Nur minimale Chancen auf Erfolg
Der Erfolg der Regierung Fujimori wird von Faktoren abhängen, die weitgehend außerhalb seiner politischen Entscheidungsmöglichkeiten liegen. Fujimori kann nur auf ein Einsehen der potentiellen Kreditgeber in die mehr als schwierige ökonomische Lage Perus hoffen, aber IWF, Weltbank und die führenden Industrieländer haben keinen Grund, Peru Sonderkonditionen einzuräumen, die über die in so vielen Ländern der Peripherie angewandten Strukturanpassungsmaßnahmen mit allen sozialen Folgekosten hinausgehen. Die Hoffnung der PeruanerInnen auf eine bessere wirtschaftliche Situation werden enttäuscht werden müssen, denn ohne ein Abwälzen der Kosten solcher Programme auf den Lebensstandard der Bevölkerung ist unter den gegebenen internationalen Rahmenbedingungen Stabilisierung nicht zu haben.
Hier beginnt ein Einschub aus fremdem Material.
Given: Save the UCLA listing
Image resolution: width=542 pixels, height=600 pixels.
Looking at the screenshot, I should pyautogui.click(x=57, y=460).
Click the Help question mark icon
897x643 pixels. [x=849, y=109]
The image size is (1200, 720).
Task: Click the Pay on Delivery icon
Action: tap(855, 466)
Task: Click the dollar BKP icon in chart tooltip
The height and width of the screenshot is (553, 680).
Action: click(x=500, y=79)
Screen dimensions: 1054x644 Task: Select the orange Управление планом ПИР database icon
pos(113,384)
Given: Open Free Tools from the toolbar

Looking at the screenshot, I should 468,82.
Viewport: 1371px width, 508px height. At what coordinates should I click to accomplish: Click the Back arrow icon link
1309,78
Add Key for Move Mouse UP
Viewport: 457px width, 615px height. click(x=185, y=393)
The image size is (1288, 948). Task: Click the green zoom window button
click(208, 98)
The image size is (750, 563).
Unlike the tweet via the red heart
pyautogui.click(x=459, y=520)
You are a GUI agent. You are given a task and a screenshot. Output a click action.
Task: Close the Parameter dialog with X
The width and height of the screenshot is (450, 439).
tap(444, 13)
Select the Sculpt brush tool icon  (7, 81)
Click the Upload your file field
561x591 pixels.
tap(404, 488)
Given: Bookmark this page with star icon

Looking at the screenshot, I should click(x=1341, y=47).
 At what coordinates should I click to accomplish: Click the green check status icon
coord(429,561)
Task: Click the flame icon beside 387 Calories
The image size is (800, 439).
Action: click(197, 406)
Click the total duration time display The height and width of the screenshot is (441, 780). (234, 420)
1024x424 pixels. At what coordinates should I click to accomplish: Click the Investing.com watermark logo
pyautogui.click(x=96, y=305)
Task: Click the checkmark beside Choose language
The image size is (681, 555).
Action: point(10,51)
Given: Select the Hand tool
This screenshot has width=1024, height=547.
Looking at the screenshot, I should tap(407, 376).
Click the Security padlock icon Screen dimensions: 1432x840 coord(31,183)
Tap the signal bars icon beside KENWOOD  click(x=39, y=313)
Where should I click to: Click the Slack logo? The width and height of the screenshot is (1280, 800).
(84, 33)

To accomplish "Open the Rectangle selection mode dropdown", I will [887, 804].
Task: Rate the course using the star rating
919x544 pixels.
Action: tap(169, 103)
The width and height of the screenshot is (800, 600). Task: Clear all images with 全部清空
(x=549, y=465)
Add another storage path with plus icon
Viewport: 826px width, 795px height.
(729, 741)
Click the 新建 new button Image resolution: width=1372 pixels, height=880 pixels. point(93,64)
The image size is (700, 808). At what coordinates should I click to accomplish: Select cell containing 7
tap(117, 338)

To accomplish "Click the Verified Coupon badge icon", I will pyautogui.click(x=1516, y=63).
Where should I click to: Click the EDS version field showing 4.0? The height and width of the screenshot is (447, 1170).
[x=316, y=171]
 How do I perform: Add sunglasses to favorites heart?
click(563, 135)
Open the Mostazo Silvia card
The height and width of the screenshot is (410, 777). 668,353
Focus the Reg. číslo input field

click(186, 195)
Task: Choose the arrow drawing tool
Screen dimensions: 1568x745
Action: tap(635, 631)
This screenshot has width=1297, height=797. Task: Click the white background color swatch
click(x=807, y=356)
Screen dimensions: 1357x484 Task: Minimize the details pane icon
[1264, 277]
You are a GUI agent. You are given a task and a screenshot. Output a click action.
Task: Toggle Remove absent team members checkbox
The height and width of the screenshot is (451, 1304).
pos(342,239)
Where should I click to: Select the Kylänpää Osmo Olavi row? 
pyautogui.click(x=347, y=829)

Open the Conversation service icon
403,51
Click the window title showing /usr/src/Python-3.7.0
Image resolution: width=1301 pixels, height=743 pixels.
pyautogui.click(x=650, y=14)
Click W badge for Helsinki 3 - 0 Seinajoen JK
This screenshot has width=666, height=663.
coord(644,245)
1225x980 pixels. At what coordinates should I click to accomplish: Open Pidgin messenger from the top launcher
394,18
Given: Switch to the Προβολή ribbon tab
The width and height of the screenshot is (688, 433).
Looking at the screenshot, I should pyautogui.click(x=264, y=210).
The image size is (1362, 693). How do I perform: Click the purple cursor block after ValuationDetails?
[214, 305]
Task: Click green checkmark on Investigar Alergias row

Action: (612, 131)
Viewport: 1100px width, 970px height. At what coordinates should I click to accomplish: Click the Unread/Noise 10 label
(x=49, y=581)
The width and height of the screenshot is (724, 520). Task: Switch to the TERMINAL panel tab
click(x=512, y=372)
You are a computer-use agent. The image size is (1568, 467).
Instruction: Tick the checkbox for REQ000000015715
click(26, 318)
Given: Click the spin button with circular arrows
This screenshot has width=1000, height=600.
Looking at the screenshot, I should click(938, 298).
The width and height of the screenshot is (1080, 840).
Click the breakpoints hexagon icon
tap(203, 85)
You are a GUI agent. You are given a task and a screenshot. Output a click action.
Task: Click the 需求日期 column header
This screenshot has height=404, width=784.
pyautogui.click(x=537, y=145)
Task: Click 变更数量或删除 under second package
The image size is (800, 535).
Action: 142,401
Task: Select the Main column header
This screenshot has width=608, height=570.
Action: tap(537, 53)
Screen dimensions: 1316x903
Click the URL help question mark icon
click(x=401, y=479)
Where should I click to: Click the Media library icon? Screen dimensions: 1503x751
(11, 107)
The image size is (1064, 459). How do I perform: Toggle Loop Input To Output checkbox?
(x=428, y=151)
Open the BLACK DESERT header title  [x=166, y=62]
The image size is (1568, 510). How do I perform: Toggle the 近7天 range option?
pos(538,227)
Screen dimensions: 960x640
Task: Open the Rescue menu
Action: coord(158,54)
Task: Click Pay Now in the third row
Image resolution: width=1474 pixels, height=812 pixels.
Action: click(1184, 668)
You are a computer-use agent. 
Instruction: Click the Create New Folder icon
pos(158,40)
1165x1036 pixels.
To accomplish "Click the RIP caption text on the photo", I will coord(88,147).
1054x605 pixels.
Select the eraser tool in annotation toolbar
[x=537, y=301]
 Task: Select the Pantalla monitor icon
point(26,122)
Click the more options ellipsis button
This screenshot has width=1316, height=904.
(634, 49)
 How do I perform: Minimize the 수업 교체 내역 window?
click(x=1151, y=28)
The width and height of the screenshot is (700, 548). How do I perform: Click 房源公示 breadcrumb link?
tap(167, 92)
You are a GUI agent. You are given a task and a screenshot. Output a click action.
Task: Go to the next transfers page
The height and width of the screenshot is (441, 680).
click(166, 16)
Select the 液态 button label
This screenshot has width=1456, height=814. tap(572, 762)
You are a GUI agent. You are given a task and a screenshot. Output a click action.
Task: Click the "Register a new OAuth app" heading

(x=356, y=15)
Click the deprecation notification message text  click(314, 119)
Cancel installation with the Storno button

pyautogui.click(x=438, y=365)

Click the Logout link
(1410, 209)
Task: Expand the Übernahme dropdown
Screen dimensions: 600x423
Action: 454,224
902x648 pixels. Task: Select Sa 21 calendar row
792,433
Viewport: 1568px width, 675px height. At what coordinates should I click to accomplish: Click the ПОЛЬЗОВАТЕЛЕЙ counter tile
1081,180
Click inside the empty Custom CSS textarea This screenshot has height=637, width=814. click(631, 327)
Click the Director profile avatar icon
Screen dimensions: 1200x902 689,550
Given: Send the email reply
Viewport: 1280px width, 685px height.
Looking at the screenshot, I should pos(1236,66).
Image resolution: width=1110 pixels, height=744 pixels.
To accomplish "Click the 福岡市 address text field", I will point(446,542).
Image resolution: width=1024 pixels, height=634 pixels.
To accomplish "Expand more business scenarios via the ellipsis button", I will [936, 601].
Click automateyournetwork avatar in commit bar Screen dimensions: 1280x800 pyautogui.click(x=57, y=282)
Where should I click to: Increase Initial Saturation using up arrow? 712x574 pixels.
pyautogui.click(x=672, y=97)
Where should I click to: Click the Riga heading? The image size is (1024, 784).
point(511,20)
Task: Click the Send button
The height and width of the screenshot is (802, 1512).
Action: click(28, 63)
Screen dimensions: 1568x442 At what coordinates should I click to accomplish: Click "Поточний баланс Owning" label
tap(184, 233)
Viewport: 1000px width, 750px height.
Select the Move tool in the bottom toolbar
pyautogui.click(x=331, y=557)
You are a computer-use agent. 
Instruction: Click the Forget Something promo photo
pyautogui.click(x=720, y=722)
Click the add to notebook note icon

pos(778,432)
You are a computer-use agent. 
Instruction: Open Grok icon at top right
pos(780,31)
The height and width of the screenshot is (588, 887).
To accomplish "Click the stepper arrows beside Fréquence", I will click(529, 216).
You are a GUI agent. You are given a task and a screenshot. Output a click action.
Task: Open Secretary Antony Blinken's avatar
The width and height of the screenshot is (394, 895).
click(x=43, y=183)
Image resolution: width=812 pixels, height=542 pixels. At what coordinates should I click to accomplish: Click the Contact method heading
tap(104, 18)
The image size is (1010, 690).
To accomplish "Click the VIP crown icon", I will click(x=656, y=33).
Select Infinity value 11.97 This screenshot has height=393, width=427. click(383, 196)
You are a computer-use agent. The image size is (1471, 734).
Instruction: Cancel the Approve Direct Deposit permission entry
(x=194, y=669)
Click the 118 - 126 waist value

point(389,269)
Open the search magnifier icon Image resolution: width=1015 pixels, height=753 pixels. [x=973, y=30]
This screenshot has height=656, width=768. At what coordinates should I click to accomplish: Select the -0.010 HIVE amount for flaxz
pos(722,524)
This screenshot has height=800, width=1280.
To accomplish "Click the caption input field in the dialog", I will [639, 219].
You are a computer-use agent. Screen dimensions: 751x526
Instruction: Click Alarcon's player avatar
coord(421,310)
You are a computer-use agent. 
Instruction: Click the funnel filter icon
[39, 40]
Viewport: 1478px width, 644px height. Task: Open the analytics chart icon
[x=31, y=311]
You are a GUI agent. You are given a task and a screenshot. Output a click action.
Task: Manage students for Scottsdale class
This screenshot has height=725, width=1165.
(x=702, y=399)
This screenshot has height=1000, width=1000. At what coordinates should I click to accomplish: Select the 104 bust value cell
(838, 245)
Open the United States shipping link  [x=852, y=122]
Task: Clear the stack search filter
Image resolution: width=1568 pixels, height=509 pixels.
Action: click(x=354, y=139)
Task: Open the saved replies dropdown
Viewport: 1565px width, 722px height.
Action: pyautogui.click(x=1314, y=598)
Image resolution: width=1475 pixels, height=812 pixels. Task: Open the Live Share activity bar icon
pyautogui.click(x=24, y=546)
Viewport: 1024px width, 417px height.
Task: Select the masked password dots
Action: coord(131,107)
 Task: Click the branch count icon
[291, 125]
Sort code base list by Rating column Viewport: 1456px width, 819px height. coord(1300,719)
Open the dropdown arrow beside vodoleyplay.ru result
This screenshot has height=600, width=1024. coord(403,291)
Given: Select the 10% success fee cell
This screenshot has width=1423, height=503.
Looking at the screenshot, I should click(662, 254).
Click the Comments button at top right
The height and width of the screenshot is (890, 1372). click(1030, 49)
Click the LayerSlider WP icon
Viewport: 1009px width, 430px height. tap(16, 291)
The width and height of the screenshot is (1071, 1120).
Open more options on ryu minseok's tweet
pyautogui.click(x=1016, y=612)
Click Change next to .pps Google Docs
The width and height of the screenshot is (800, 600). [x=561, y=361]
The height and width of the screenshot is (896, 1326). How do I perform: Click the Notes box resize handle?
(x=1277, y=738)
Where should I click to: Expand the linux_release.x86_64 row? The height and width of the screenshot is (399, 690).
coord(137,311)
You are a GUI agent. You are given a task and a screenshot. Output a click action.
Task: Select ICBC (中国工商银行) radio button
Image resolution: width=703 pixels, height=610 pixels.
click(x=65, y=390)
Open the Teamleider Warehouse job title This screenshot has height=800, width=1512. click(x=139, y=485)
Es ist eine offene Frage, in welcher Form sich der Protest der Bevölkerung äußern wird, ob es zu einem Anwachsen der Unterstützung für die verschiedenen Guerillas kommen wird, ob Gewerkschaften und soziale Bewegungen zu einer neuen Stärke finden können, oder ob, wie in Bolivien, mangels politischer Alternative eine relative politische Stabilität erreicht werden kann. Da ein Ende des Krieges zwischen Militär und Guerillas nicht abzusehen ist, scheint Letzteres unwahrscheinlich. Eher zu erwarten ist vielmehr eine verschärfte Polarisierung, die das Militär tatsächlich zum Putsch bewegen könnte, sobald das Scheitern Fujmoris offensichtlich wird. Eine “Regierung der nationalen Einheit”, selbst wenn Fujimori ihre Formierung aus verschiedenen politischen Kräften gelingen sollte, wird eine Einheit nur auf Regierungsebene darstellen. Die gesellschaftlichen Konfliktlinien verlaufen anders, sie haben im Parteienspektrum schon lang keine adäquate Entsprechung mehr. Technokratisches Wirtschaftsmanagement à la Fujimori ohne Angehen der Probleme extremer Ungleichheit und rassisch bedingter Unterdrückung wird in Peru nicht den Ausweg aus der Krise weisen können.